SOURCE PASSAGE:
___
So the same trend through the year. As we talked about last quarter, we do expect slightly negative to neutral working capital for the full year. We don't expect as big of a benefit as we had in 2015. Some of what we experienced in 2015 was just timing differences. We changed our fiscal year end, various accruals broke in different times and it gave a bit of an unusual pickup at the end of the year.
This year should be a more normal pattern.
Speaker 8
Okay, great. And then on capital spending, how is that trending versus your guidance of that 46,000,000 to 50 Are you still on track for that?
Speaker 3
Yes, we're still in the guidance range. We're probably tracking a little bit towards mid to upper right now within the guidance range, just given some of the acceleration of landfill development projects that we're doing. We're building out at Ontario right now a multiyear platform there to expand the landfill. So we're well within our guidance range, probably a little mid to upper right now.
Speaker 8
Okay, great. And then can you give some color on just kind of landfill pricing kind of by region in between the contracted per spot?
Speaker 2
Well, as I said earlier, on an overall basis, our price was up about 1.3%. We were up 2.8% in the Eastern Region. So significantly better priced in the Eastern Region. We're beginning to see positive price in the West as well.
Speaker 8
Is that across both contracted and spot volume?
Speaker 3
Yes. So our contracted volumes, each one of them has price escalators and there are any they range from CPI indexes to negotiated rates. And then on spot volumes, we're actually seeing better increases in CPI in almost all cases. We're following the same pricing mantra that we have in other parts of the business. We particularly seen that sludges in the Northeast right now that market is getting very tight with some of the incinerators shutting down.
So we're seeing some nice PIs there in the sludge business.
Speaker 2
Yes. And if you remember Brian in our 2018 plan, we didn't anticipate any significant price in the Western Region until 2017. So and even then it's still pretty moderate price. But when you look at 16,000 our plan to 2018, we didn't anticipate that we were going to see significant price at all in the Western Region. We did obviously we're able to increase tons of 152,000 tons though as we previously discussed in the first quarter.
So we're pretty positive about where volume is even though there's slight decline to the end of the year.
Speaker 8
Okay, great. And then last one, I think we kind of touched on it, but on the recycling business, obviously making good process with the SRECs offsetting the price pressure. What's the right way to think about growth and margin in this kind of through 2016 and maybe going forward?
Speaker 2
I think that as the business to the extent that the business model improves, we'll be able to improve our returns in terms of commodity prices. And to the extent that we have more offsets in terms of lower prices, we're to recover that dollar for dollar. So I think that we're in a terrific place from our perspective. And I think that we have a model that really fixes the recycling business model for the industry, which is it's a value added service. And in our markets, it's a service that's mandatory service.
___
MATERIAL:
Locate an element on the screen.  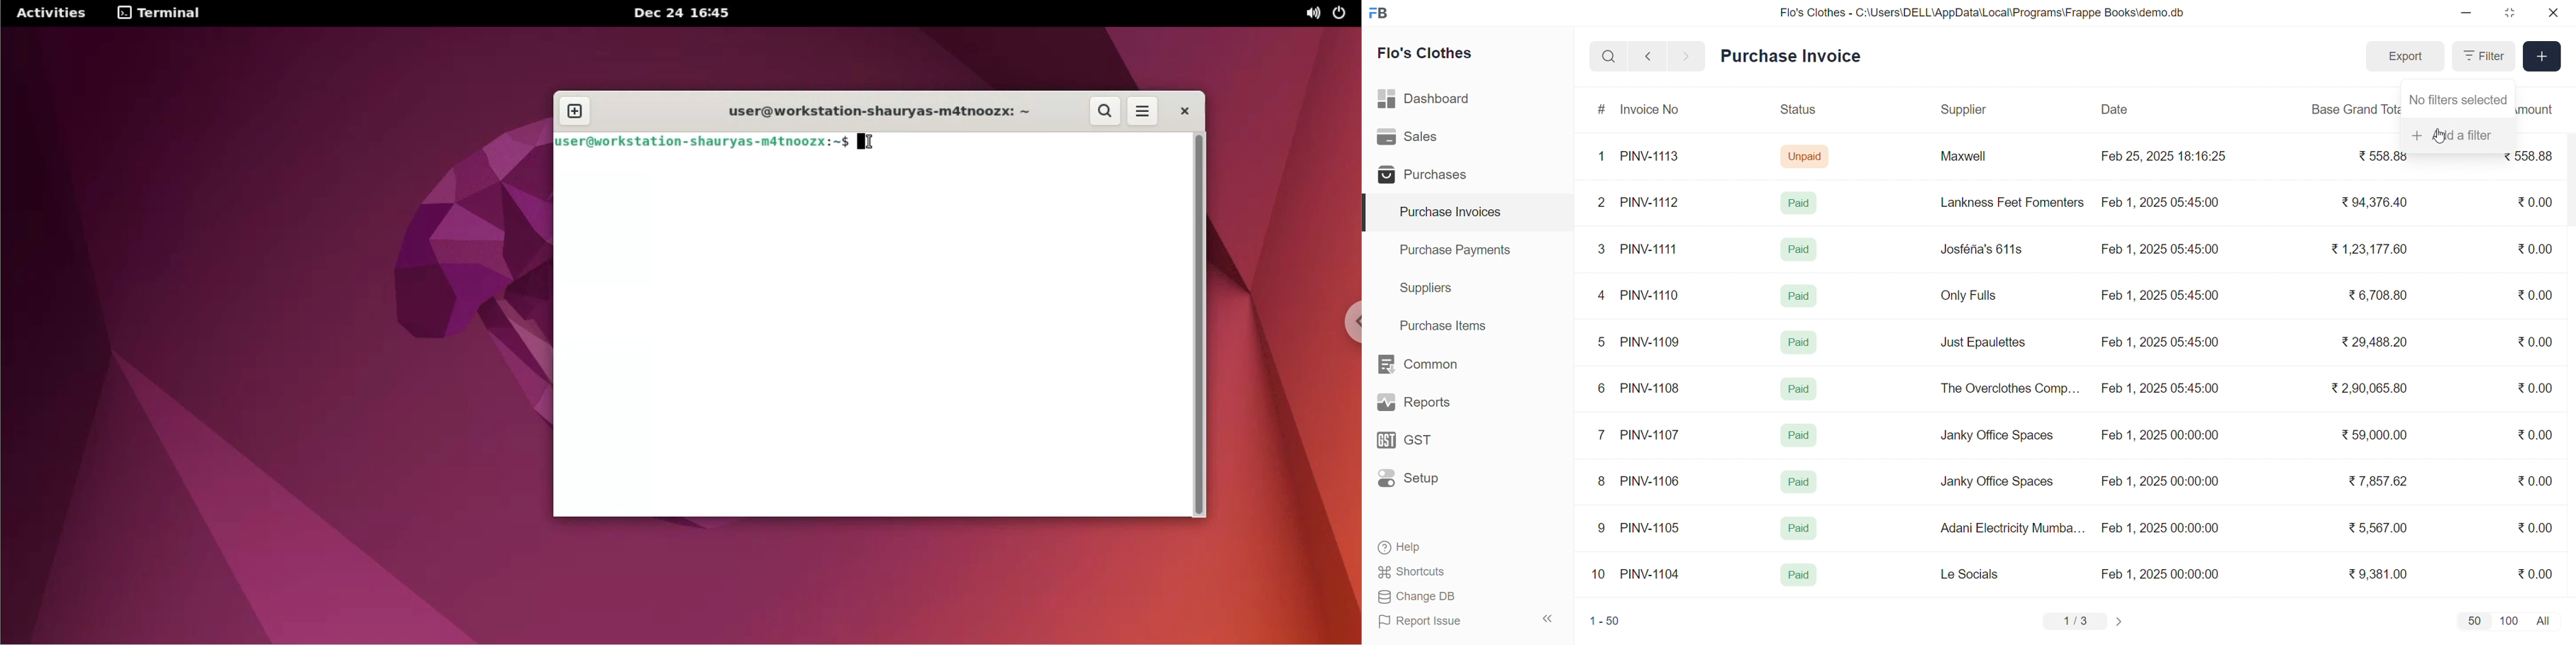
Flo's Clothes - C:\Users\DELL\AppData\Local\Programs\Frappe Books\demo.db is located at coordinates (1983, 13).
___
TASK SET:
• a. In the earnings call excerpt, rewrite the part that opens with the words containing "So we're seeing" and closes with "the first quarter.", changing "Western Region" to "Pacific Region".
• b. According to the earnings call excerpt, by how much was price up in the Eastern Region?

PER-TASK ANSWERS:
• a.
So we're seeing some nice PIs there in the sludge business.
Speaker 2
Yes. And if you remember Brian in our 2018 plan, we didn't anticipate any significant price in the Pacific Region until 2017. So and even then it's still pretty moderate price. But when you look at 16,000 our plan to 2018, we didn't anticipate that we were going to see significant price at all in the Pacific Region. We did obviously we're able to increase tons of 152,000 tons though as we previously discussed in the first quarter.

• b. 2.8%